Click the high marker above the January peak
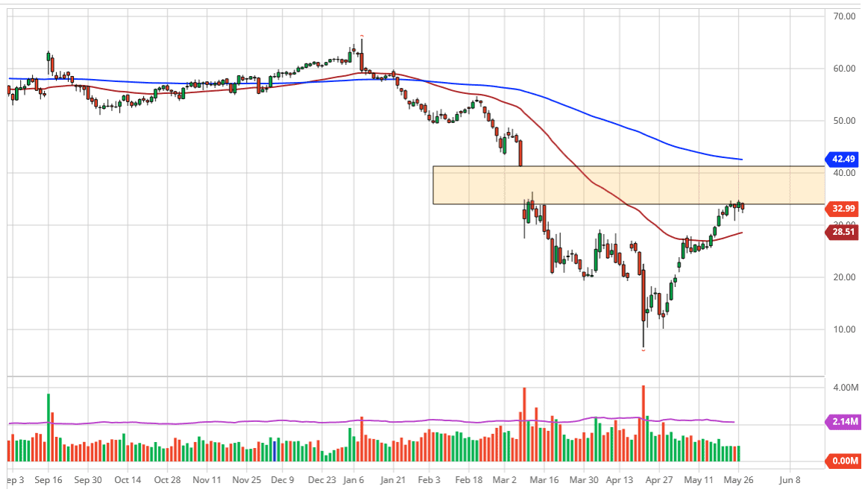This screenshot has height=492, width=868. 362,36
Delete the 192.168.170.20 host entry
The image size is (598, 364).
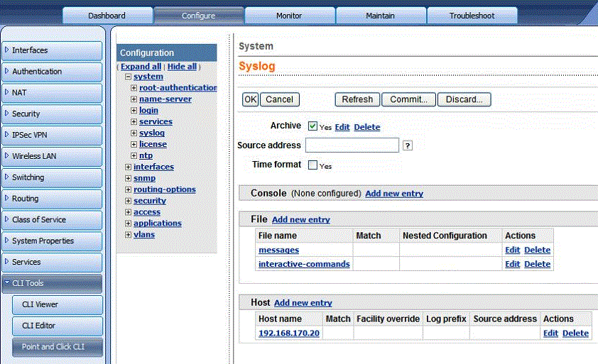[x=575, y=333]
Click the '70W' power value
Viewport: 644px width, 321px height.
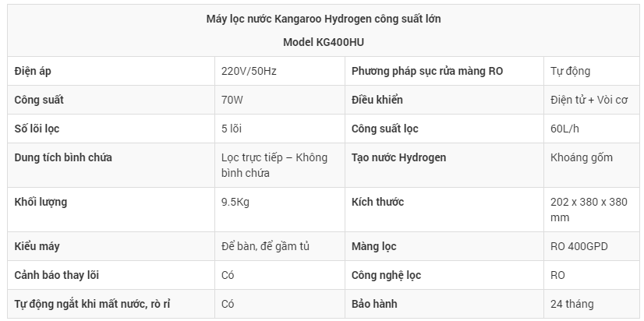233,100
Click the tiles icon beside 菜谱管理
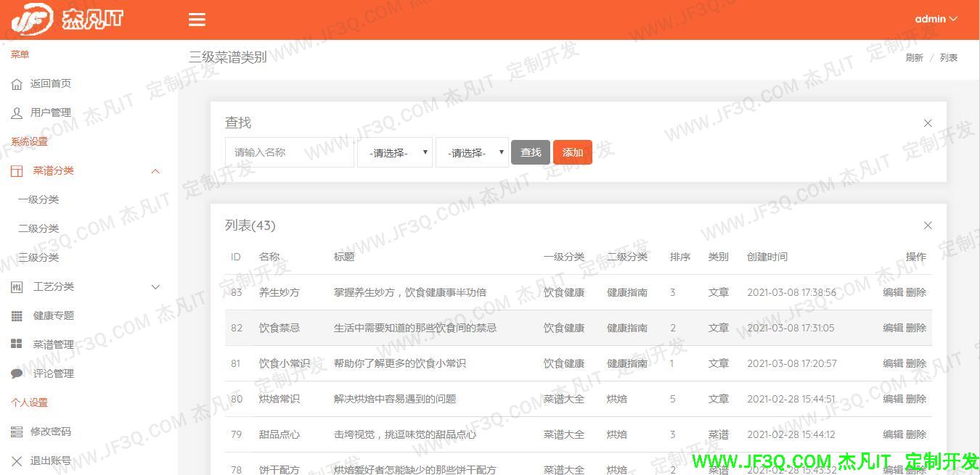The image size is (980, 475). (x=17, y=344)
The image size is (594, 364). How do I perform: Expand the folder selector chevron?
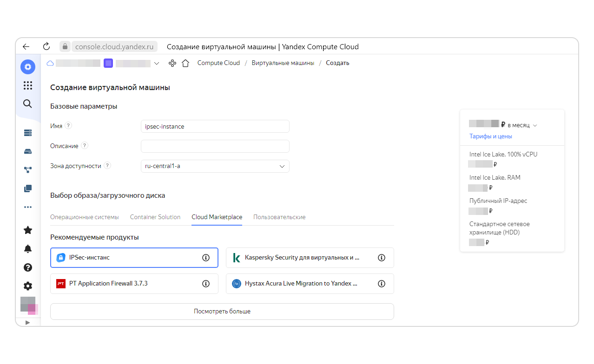[156, 63]
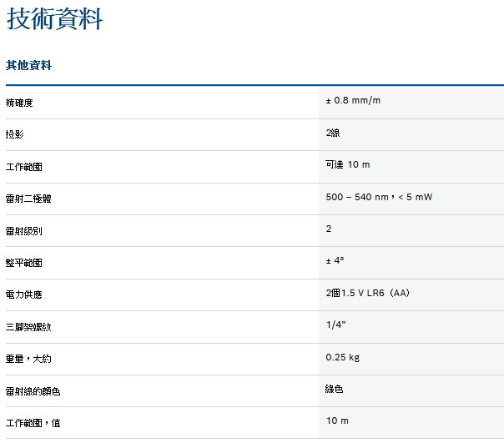Viewport: 504px width, 443px height.
Task: Select the 500 – 540 nm diode value
Action: 379,197

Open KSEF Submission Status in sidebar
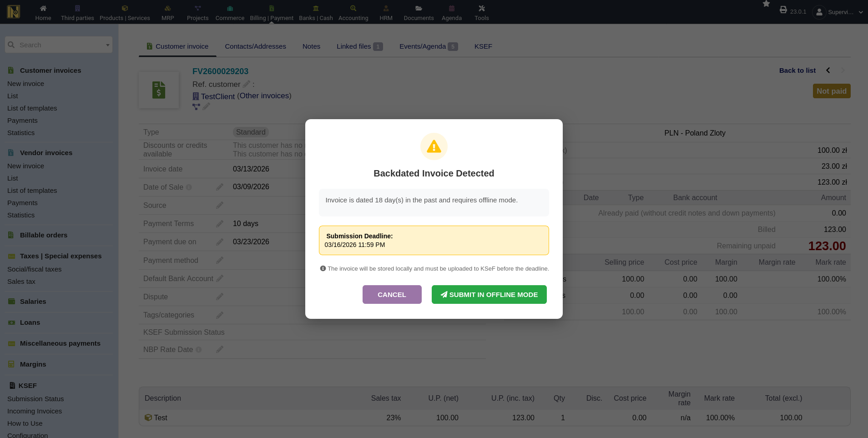point(35,399)
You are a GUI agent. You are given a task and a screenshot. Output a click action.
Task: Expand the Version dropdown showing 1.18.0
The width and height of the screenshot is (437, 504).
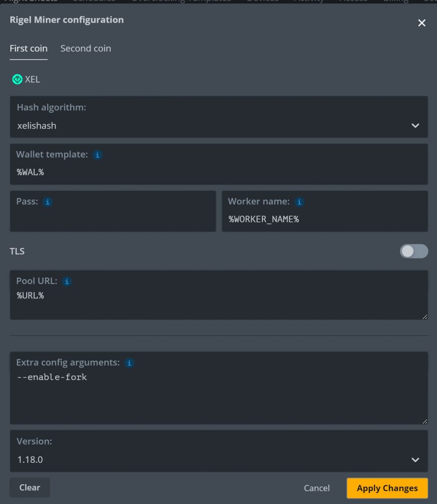[x=219, y=451]
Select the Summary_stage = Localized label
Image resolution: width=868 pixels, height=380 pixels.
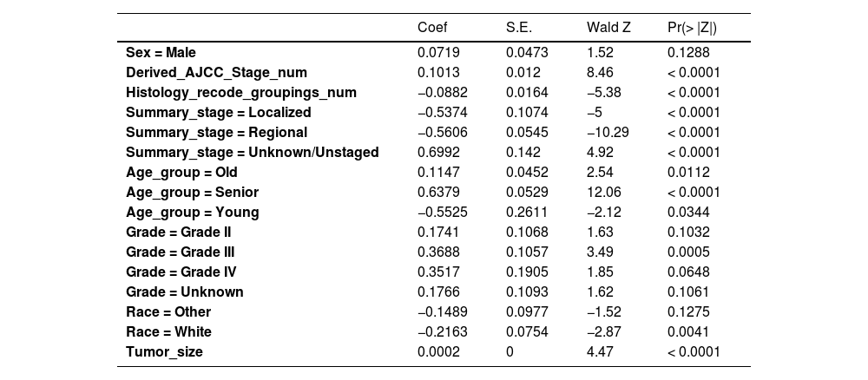point(218,113)
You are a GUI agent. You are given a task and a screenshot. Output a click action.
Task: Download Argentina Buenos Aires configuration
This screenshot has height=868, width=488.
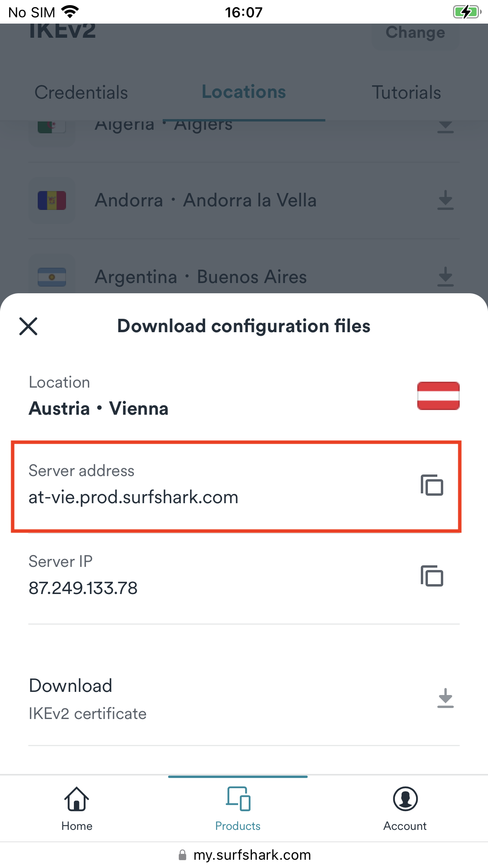tap(445, 277)
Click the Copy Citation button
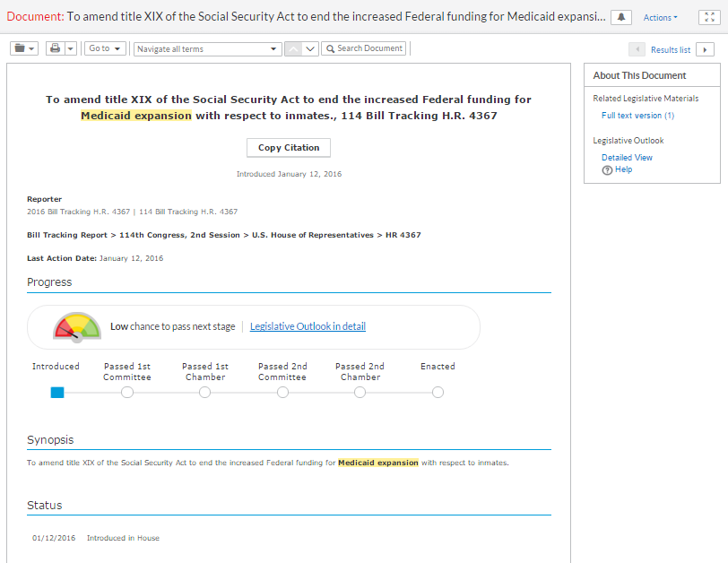 [x=289, y=148]
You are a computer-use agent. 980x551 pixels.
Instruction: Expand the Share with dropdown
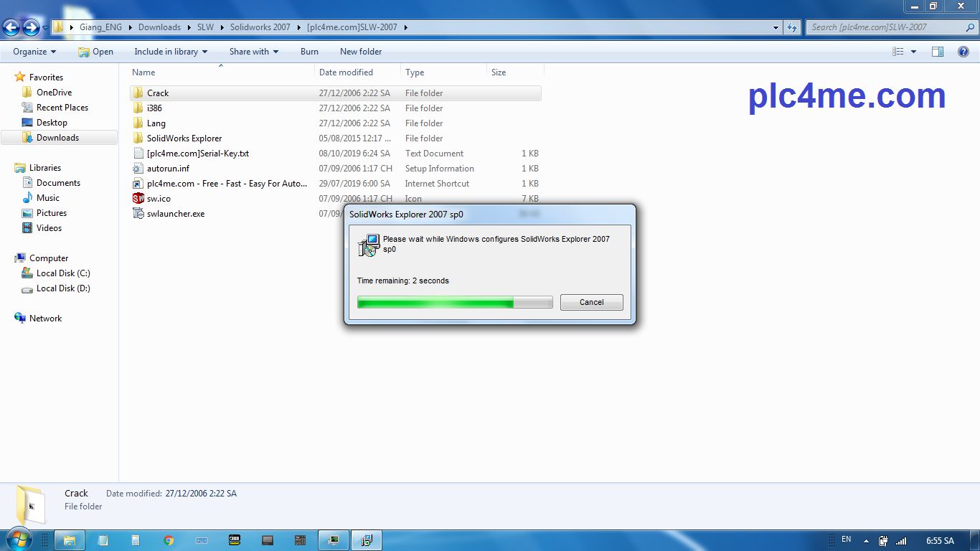point(253,52)
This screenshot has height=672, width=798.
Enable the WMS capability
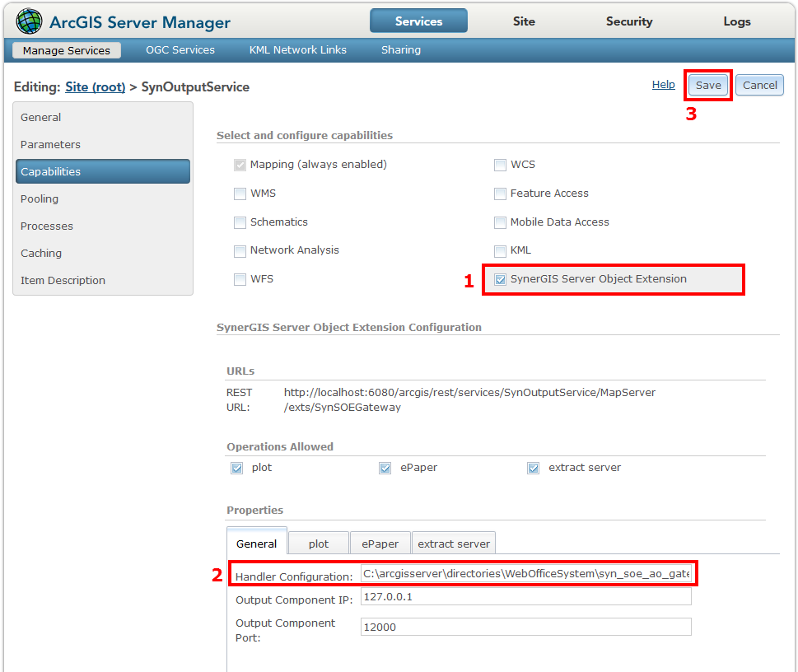(x=240, y=194)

============================================================

## WHAT THE TASK ASKS:
Drop the images, then copy the data exactly.

## SOLUTION TO THE PROBLEM:
Click the high marker above the January peak
This screenshot has height=492, width=868. 362,36
Delete the 192.168.170.20 host entry
The image size is (598, 364).
[x=575, y=333]
Click the '70W' power value
Viewport: 644px width, 321px height.
233,100
Click the tiles icon beside 菜谱管理
The image size is (980, 475). (x=17, y=344)
The image size is (594, 364). How do I perform: Expand the folder selector chevron?
[156, 63]
Viewport: 504px width, 443px height.
Task: Select the 500 – 540 nm diode value
Action: 379,197

Open KSEF Submission Status in sidebar
point(35,399)
You are a GUI agent. You are given a task and a screenshot. Output a click action.
Task: Expand the Version dropdown showing 1.18.0
The width and height of the screenshot is (437, 504).
[x=219, y=451]
Select the Summary_stage = Localized label
Image resolution: width=868 pixels, height=380 pixels.
point(218,113)
You are a GUI agent. You are given a task and a screenshot. Output a click action.
Task: Download Argentina Buenos Aires configuration
This screenshot has height=868, width=488.
tap(445, 277)
Click the Copy Citation button
 [x=289, y=148]
You are a computer-use agent. 980x551 pixels.
Instruction: Expand the Share with dropdown
point(253,52)
This screenshot has height=672, width=798.
Enable the WMS capability
(x=240, y=194)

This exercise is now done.